What differentiates big retirement savers among millennials and Gen Xers from everyone else?
It’s a question that Principal Financial Group posed to a couple of thousand participants in defined contribution plans who contribute 70% or more of the allowable maximum, which is $19,000 for 2019.
The survey divided this group in two: those who saved 90% or more of the maximum allowed, or $17,100, called super savers, and those who saved 70% to 89% of the maximum allowed, starting at $13,300, termed pre-super savers.
Not surprisingly, super savers, usually even more than pre-super savers, were motivated by wanting to feel financially secure (62%), to have a good lifestyle in retirement (57%) and to be prepared for the unexpected (43%).
Super savers and pre-super savers were almost equally willing to make some sacrifices in purchases and services consumed in order to save more. Roughly 40% of both groups said they were driving older vehicles, owning a modest home, traveling less than they preferred and engaged in do-it-yourself projects instead of hiring outside help.
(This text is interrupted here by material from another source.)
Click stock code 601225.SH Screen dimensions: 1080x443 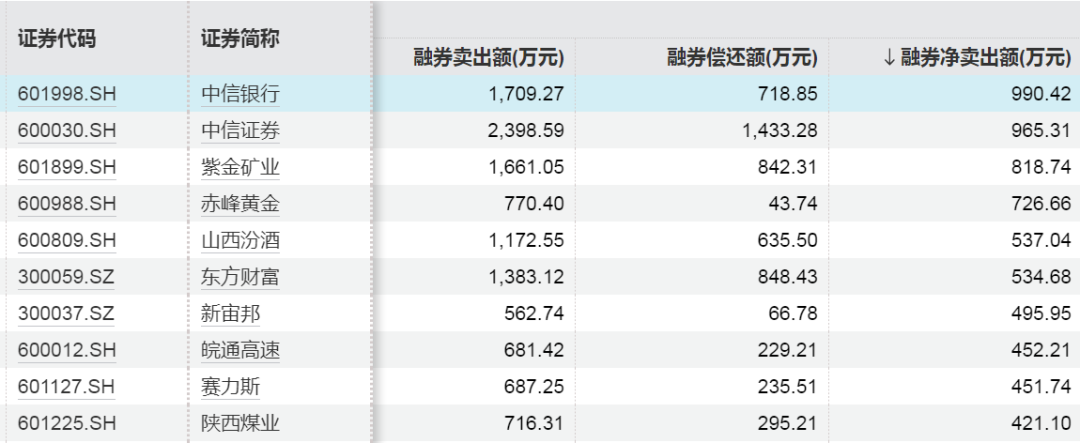[x=67, y=423]
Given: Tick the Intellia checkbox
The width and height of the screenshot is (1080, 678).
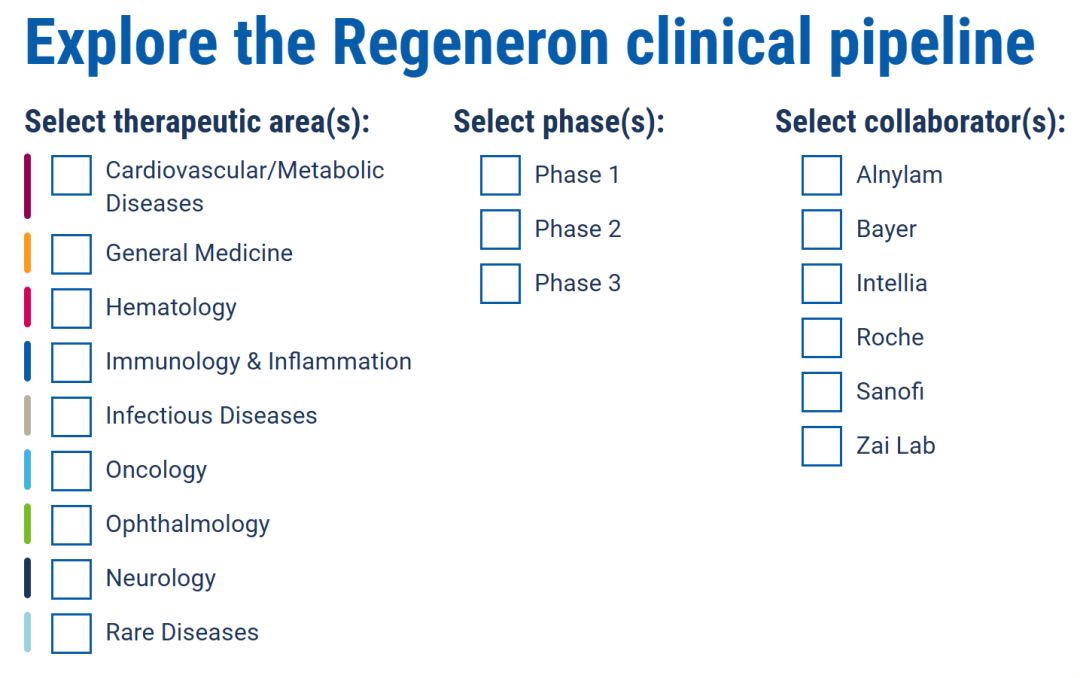Looking at the screenshot, I should [x=822, y=283].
Few reported delaying starting a family (12%) or not saving enough for their kids’ college education (9%) in order to save more.
“They were willing to do less … but they’re not miserable, still willing watching “Seinfeld” on Netflix, “Mr. Robot” on Amazon Prime, and still traveling, still eating out,” says Jerry Patterson, senior vice president, Retirement & Income Solutions at Principal. “It’s just that they’re balancing better.”
Seventy-one percent of super savers reported they starting saving for retirement when they were in their 20s, which may reflect their lack of confidence in Social Security. Just 34% of super savers and 37% of pre-super savers said they include Social Security benefits in their financial planning, suggesting that well more than half don’t have much confidence of collecting benefits when they retire. But 43% of both groups said they were confident about saving for retirement.
One reason for that confidence could be the high percentage of both groups who report working with a financial advisor — 41% of super savers and 42% of pre-super savers. Another 20% or so of both groups currently don’t work with an advisor but plan to in the future.
Despite those connections with a financial advisor, only 2% of both groups said a financial advisor influenced their savings habits; 34% said a parent did.
Although roughly one-third of both groups plan to retire between 60 and 64 and close to 40% plan to retire between 65 and 70, one-quarter of super savers and 18% of pre-super savers expect to retire between 50 and 59.
Despite their savings behavior, a whopping 81% of both groups said they learned little to nothing about personal finance in school, and 98% believed they should have received that education before graduating from high school.